* [Data records]:
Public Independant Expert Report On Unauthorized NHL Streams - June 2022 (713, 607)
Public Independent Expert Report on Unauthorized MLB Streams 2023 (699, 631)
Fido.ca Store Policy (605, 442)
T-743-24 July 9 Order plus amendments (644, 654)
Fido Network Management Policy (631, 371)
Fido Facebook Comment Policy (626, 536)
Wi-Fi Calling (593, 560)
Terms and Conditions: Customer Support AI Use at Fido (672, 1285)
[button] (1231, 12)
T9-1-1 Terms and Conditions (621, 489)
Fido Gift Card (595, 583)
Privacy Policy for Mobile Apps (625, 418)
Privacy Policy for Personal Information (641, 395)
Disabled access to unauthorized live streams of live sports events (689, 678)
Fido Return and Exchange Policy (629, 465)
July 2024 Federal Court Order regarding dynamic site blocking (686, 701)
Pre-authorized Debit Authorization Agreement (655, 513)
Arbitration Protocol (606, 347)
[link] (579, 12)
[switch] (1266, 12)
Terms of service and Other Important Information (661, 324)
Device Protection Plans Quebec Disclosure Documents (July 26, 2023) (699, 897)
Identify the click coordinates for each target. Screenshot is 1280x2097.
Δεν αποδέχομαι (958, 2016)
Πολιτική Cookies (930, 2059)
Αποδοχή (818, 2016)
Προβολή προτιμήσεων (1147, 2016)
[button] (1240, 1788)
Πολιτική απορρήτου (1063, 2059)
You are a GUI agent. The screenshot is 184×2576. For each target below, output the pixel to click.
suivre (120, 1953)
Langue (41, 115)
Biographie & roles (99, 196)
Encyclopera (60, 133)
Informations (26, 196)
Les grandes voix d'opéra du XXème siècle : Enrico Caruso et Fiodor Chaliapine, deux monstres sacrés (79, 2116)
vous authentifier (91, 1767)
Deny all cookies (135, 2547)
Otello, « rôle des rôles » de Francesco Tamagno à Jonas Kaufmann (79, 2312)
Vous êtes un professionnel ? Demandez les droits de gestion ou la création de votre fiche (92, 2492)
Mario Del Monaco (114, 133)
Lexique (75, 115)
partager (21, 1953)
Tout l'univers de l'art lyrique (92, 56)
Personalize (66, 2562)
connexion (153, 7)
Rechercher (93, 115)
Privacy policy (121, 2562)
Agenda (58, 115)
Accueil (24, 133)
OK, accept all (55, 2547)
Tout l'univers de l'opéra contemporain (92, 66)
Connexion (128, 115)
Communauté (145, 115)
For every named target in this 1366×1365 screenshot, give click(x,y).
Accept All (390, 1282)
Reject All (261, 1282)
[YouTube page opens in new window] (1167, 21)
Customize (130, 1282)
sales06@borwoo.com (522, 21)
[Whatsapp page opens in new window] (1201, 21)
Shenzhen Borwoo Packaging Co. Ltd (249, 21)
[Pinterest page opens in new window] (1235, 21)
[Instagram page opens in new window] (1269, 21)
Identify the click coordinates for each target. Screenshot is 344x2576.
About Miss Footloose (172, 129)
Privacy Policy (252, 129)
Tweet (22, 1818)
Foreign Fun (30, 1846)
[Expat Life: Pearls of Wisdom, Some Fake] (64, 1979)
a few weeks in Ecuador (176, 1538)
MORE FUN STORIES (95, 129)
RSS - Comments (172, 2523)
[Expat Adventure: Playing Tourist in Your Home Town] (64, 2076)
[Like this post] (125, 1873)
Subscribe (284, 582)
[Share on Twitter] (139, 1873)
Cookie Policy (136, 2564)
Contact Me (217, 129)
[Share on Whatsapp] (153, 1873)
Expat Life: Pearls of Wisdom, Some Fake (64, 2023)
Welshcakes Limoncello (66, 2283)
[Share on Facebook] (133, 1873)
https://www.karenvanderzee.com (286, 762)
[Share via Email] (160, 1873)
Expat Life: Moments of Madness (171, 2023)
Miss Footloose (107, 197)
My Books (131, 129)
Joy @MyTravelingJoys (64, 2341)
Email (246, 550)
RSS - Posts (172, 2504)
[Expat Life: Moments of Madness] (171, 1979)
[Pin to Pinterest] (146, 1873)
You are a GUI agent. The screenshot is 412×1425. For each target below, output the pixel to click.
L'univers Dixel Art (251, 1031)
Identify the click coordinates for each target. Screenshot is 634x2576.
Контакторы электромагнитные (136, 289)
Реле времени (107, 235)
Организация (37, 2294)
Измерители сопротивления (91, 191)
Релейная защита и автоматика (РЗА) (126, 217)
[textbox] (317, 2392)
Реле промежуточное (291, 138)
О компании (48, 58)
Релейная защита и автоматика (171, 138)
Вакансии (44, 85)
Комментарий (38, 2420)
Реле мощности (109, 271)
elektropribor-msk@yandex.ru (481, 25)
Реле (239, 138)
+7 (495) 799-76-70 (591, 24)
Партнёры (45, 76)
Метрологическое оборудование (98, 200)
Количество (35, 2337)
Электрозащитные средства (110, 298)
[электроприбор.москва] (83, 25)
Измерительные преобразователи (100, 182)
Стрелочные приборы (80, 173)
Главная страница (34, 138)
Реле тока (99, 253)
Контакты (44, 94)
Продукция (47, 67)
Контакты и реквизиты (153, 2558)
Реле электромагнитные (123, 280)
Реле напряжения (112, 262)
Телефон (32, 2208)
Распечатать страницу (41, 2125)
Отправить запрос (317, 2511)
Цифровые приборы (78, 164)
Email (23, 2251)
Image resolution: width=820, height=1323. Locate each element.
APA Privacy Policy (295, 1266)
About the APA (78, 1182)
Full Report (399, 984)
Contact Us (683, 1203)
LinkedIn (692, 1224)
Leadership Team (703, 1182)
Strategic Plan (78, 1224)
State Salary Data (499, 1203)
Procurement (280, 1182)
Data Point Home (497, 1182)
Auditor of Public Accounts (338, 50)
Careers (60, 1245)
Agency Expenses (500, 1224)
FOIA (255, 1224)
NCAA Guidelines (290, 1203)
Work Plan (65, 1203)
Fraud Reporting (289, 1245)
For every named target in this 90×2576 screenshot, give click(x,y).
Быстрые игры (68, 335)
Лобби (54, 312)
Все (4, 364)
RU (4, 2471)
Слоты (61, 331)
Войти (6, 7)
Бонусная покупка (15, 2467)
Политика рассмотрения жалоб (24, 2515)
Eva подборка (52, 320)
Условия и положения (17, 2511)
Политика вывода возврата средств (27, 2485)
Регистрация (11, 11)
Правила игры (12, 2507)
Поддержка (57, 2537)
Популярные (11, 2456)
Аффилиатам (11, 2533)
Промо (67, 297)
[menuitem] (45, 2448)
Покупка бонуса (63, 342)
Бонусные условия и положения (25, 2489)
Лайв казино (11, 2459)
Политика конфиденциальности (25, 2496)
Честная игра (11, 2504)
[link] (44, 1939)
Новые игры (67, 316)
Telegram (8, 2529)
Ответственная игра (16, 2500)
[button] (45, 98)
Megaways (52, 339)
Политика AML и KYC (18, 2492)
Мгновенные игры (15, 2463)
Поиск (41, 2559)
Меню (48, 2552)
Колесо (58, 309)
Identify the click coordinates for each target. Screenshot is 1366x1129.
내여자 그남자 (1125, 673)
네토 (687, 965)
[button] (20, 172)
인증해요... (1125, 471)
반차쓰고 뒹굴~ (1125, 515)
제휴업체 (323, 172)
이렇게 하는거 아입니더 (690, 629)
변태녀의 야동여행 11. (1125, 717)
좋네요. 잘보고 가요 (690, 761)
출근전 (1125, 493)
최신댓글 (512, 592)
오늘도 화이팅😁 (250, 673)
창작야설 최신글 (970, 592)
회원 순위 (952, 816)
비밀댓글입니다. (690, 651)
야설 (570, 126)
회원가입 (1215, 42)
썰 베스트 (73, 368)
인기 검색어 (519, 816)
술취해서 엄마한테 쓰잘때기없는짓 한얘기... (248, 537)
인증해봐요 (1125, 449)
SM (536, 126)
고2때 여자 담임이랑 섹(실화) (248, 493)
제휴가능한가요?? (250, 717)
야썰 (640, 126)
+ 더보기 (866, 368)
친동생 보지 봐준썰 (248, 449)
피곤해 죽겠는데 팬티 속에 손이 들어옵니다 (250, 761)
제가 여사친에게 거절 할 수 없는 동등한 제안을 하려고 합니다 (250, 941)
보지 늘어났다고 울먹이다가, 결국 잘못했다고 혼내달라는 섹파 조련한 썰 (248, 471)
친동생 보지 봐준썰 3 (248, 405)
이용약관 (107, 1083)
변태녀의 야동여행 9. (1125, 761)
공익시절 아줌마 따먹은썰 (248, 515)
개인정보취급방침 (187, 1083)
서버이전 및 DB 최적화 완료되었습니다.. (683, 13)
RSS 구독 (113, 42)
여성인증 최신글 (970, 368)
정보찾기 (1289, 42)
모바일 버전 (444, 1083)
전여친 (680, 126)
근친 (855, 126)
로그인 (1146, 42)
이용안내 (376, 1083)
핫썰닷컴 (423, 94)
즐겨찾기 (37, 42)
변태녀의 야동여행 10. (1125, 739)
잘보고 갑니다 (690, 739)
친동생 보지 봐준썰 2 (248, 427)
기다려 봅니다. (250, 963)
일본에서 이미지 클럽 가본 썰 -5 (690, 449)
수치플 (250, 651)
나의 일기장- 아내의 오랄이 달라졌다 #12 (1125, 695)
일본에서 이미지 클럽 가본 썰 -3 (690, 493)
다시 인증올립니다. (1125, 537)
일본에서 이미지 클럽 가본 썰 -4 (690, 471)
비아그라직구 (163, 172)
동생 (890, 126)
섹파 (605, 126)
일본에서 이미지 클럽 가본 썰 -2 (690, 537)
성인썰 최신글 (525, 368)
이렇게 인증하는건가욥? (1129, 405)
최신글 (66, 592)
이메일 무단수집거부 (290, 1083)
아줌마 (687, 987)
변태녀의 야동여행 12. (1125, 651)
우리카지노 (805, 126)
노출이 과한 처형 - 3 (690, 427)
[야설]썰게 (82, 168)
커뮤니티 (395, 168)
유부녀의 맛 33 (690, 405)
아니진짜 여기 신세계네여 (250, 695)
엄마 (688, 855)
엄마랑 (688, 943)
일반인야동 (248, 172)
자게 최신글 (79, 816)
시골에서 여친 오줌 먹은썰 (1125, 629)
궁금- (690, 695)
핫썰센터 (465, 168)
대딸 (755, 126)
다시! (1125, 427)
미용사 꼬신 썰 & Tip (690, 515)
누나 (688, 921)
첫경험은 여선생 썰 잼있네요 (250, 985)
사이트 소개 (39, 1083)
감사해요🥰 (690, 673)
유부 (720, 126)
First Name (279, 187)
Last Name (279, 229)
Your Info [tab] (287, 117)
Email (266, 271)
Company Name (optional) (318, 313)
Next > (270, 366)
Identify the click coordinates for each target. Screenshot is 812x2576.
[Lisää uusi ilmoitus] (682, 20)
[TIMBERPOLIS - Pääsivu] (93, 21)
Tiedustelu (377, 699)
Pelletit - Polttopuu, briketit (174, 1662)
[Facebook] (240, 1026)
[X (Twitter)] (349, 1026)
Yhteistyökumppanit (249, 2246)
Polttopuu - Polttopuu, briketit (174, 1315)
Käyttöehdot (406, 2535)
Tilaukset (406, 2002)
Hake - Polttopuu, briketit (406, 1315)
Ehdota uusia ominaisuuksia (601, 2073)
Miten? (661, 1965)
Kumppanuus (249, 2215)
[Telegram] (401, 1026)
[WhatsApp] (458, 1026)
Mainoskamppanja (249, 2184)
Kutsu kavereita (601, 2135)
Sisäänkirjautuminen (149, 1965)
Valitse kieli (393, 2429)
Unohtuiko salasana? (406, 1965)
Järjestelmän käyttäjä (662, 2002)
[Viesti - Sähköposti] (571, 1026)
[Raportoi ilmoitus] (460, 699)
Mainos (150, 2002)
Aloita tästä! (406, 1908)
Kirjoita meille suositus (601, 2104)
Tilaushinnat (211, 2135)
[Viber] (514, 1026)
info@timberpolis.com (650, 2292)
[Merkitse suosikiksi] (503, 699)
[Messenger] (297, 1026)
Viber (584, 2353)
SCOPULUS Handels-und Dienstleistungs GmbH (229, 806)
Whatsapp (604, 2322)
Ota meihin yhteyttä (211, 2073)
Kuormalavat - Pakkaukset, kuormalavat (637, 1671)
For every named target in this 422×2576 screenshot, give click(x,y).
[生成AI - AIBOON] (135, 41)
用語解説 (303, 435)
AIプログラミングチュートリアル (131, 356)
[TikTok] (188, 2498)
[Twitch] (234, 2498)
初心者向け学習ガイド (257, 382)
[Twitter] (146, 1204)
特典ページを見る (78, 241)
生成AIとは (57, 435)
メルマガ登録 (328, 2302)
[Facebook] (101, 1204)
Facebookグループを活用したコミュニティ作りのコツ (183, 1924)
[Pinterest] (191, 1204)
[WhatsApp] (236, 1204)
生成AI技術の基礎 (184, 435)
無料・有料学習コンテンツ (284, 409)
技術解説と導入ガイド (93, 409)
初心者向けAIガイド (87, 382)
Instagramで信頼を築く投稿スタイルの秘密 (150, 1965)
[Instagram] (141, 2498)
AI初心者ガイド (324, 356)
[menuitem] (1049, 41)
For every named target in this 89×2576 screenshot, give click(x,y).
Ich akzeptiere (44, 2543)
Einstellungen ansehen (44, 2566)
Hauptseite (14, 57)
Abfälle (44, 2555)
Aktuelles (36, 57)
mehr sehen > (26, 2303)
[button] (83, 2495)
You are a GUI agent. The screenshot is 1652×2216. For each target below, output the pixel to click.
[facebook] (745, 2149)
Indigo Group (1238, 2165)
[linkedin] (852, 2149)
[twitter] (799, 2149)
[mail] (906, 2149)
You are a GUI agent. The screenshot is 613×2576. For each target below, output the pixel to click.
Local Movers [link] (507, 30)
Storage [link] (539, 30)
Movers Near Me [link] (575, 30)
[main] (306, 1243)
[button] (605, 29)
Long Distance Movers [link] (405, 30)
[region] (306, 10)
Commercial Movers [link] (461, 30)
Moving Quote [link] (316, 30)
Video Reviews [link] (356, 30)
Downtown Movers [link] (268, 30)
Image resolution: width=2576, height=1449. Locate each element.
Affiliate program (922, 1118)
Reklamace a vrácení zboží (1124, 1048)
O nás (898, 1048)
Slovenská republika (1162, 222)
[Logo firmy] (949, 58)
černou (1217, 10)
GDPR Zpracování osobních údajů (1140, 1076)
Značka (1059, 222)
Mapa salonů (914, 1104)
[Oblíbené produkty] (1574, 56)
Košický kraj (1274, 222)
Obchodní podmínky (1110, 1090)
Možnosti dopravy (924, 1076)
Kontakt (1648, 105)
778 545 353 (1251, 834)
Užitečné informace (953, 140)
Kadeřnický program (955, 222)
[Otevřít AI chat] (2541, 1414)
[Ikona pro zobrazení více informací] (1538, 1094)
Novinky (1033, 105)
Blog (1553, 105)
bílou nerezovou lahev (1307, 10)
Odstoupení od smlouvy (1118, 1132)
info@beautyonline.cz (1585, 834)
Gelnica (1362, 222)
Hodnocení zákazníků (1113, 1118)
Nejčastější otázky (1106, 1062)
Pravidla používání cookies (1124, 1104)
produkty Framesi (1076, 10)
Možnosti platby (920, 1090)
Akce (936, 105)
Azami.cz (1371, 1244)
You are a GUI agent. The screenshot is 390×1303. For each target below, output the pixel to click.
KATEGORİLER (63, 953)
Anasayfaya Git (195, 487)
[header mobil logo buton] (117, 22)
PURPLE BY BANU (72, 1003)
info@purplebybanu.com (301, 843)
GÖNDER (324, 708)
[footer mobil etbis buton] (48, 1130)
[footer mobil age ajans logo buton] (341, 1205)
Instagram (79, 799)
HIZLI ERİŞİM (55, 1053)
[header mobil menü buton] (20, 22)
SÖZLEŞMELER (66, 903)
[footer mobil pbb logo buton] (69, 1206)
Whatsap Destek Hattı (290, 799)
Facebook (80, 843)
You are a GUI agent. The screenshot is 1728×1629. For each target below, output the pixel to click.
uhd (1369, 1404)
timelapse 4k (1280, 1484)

* [What to produce]: Set down exactly the lines from the opening line of the material through the line in which "Rechercher (93, 115)" occurs, both included, and no other lines.

* [Output of the exercise]:
Public Independant Expert Report On Unauthorized NHL Streams - June 2022 (713, 607)
Public Independent Expert Report on Unauthorized MLB Streams 2023 (699, 631)
Fido.ca Store Policy (605, 442)
T-743-24 July 9 Order plus amendments (644, 654)
Fido Network Management Policy (631, 371)
Fido Facebook Comment Policy (626, 536)
Wi-Fi Calling (593, 560)
Terms and Conditions: Customer Support AI Use at Fido (672, 1285)
[button] (1231, 12)
T9-1-1 Terms and Conditions (621, 489)
Fido Gift Card (595, 583)
Privacy Policy for Mobile Apps (625, 418)
Privacy Policy for Personal Information (641, 395)
Disabled access to unauthorized live streams of live sports events (689, 678)
Fido Return and Exchange Policy (629, 465)
July 2024 Federal Court Order regarding dynamic site blocking (686, 701)
Pre-authorized Debit Authorization Agreement (655, 513)
Arbitration Protocol (606, 347)
[link] (579, 12)
[switch] (1266, 12)
Terms of service and Other Important Information (661, 324)
Device Protection Plans Quebec Disclosure Documents (July 26, 2023) (699, 897)
Identify the click coordinates for each target. Screenshot is 1280x2097.
Δεν αποδέχομαι (958, 2016)
Πολιτική Cookies (930, 2059)
Αποδοχή (818, 2016)
Προβολή προτιμήσεων (1147, 2016)
[button] (1240, 1788)
Πολιτική απορρήτου (1063, 2059)
You are a GUI agent. The screenshot is 184×2576. For each target below, output the pixel to click.
suivre (120, 1953)
Langue (41, 115)
Biographie & roles (99, 196)
Encyclopera (60, 133)
Informations (26, 196)
Les grandes voix d'opéra du XXème siècle : Enrico Caruso et Fiodor Chaliapine, deux monstres sacrés (79, 2116)
vous authentifier (91, 1767)
Deny all cookies (135, 2547)
Otello, « rôle des rôles » de Francesco Tamagno à Jonas Kaufmann (79, 2312)
Vous êtes un professionnel ? Demandez les droits de gestion ou la création de votre fiche (92, 2492)
Mario Del Monaco (114, 133)
Lexique (75, 115)
partager (21, 1953)
Tout l'univers de l'art lyrique (92, 56)
Personalize (66, 2562)
connexion (153, 7)
Rechercher (93, 115)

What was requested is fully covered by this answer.